Maybe I’ll just make a chocolate chip cookie using every nut butter. I’ve already done peanut butter. Cashew butter? Pecan butter? Walnut butter? Soynut butter (…ew…)?
Well if we keep having rainy 65° days in the middle of JULY that inspire me to both wear pink wool socks and turn on the oven, I just might.
And I mean… if they come out tasting like these… I don’t see why not.
Almond Butter Chocolate Chip Cookies
Adapted from Pink of Perfection; makes 13-20 depending on size
1 cup almond butter (256 grams–if possible, measure right into the bowl using food scale! So much easier than measuring cups.)
3/4 cup raw sugar
1/2 teaspoon baking powder
1/4 teaspoon sea salt plus more to sprinkle on top
1/2 cup dark chocolate chips (I used Ghiradelli 60%)
Preheat oven to 350.
Mix everything but chocolate chips until thoroughly combined. Stir in chocolate chips.

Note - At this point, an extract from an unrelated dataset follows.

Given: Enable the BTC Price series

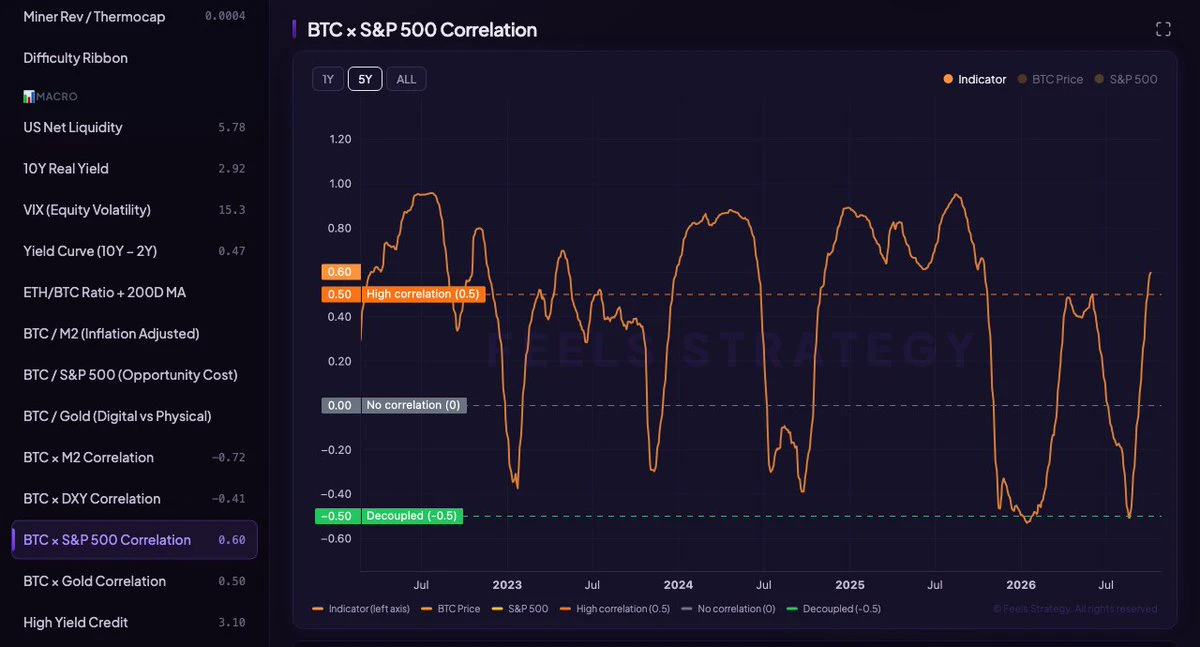Looking at the screenshot, I should click(1050, 79).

Place on parchment-paper (for easy cleanup) prepared pan, drop by rounded tablespoon or roll in balls and place. Sprinkle a pinch of sea salt on top of each one.
Bake for 10-12 minutes (I actually went like 15, but I think mine were a bit bigger).
Allow to sit at least 15-25 minutes to cool (firms them up).
Crumbly, melt-in-your mouth; the bottom firmed up nicely for some chew. The chocolate chips just brought them to the next level. Also, they are super-satisfying and will quench any craving for chocolate. All-in-all, a success!